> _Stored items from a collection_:

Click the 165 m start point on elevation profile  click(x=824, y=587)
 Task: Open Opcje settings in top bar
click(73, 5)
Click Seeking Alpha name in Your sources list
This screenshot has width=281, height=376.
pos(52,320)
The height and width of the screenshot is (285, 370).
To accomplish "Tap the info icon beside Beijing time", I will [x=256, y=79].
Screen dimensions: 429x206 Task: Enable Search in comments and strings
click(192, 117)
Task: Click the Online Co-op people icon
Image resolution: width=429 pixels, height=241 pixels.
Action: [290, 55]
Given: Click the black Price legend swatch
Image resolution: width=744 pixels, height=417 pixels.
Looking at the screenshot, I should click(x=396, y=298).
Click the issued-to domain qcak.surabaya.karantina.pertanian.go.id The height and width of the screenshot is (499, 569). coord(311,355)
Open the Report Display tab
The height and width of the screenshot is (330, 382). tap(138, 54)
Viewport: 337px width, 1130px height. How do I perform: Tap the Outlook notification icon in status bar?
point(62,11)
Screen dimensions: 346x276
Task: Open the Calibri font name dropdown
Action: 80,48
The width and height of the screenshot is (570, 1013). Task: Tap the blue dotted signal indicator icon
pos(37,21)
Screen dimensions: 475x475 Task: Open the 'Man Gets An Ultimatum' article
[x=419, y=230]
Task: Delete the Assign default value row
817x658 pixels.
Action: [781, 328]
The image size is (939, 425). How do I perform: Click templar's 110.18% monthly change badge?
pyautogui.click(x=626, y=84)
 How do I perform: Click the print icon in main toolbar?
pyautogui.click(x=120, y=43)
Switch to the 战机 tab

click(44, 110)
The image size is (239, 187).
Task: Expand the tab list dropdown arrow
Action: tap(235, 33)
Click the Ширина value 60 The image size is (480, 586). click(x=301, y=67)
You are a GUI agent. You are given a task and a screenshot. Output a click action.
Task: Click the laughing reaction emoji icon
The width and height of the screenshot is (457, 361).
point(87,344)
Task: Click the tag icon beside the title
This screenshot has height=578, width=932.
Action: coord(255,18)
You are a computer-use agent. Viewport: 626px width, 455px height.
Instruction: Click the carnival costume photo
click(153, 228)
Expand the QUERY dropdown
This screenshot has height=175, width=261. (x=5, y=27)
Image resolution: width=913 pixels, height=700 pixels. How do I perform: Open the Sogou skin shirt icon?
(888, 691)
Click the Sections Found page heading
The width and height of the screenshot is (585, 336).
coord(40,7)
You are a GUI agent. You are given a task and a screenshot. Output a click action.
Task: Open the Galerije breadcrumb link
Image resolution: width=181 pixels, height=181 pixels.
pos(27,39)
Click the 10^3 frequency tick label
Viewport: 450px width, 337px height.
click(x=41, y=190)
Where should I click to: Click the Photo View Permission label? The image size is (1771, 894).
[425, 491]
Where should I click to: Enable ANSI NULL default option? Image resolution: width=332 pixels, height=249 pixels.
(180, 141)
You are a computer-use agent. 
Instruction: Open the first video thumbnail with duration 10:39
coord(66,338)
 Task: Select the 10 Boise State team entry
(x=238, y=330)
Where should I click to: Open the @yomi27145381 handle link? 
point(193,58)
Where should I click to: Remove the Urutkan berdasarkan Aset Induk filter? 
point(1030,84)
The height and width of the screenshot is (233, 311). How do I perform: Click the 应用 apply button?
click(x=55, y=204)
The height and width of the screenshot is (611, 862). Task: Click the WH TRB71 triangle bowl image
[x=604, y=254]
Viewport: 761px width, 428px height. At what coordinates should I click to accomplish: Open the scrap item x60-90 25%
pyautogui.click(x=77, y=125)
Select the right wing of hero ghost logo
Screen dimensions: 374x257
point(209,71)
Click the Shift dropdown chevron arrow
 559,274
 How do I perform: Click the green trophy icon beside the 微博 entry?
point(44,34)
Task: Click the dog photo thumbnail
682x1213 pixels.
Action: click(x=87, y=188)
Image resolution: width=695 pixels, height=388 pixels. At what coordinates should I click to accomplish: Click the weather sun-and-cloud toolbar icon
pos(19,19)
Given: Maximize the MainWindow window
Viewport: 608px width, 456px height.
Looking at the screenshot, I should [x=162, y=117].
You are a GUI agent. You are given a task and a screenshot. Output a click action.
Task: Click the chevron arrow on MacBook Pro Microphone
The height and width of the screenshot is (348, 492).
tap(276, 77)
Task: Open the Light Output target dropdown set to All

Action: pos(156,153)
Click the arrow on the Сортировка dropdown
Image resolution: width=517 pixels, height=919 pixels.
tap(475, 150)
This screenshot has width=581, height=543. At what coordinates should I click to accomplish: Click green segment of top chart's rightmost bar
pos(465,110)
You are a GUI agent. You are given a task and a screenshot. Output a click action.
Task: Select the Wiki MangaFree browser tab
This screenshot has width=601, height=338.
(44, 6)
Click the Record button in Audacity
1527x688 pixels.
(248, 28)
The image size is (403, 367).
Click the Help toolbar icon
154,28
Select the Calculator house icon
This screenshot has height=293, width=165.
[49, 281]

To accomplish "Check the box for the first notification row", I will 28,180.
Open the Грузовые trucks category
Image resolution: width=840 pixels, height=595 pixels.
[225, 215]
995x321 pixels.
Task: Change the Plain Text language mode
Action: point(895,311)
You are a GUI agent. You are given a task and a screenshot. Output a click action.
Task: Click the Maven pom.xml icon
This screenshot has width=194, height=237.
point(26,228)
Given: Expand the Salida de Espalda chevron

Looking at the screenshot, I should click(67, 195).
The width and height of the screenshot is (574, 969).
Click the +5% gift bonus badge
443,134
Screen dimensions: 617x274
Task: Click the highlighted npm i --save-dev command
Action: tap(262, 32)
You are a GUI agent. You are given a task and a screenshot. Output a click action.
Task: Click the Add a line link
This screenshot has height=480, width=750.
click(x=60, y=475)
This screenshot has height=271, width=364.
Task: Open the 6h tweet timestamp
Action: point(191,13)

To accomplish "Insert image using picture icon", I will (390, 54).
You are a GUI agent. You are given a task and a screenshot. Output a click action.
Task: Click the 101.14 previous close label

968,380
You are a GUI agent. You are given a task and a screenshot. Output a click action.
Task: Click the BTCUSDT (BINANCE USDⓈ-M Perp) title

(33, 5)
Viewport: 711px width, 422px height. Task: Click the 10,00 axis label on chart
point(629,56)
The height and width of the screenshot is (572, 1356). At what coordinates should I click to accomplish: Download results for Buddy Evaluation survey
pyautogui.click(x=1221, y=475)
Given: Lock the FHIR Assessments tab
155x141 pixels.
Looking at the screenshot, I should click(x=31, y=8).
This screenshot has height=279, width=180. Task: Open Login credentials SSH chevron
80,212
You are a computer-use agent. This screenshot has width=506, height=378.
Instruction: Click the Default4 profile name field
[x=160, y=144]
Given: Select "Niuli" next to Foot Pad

> _WHAT TO WORK ON_: Your answer should be one number, the count of lines above that hold "will".

> _ANSWER_: 3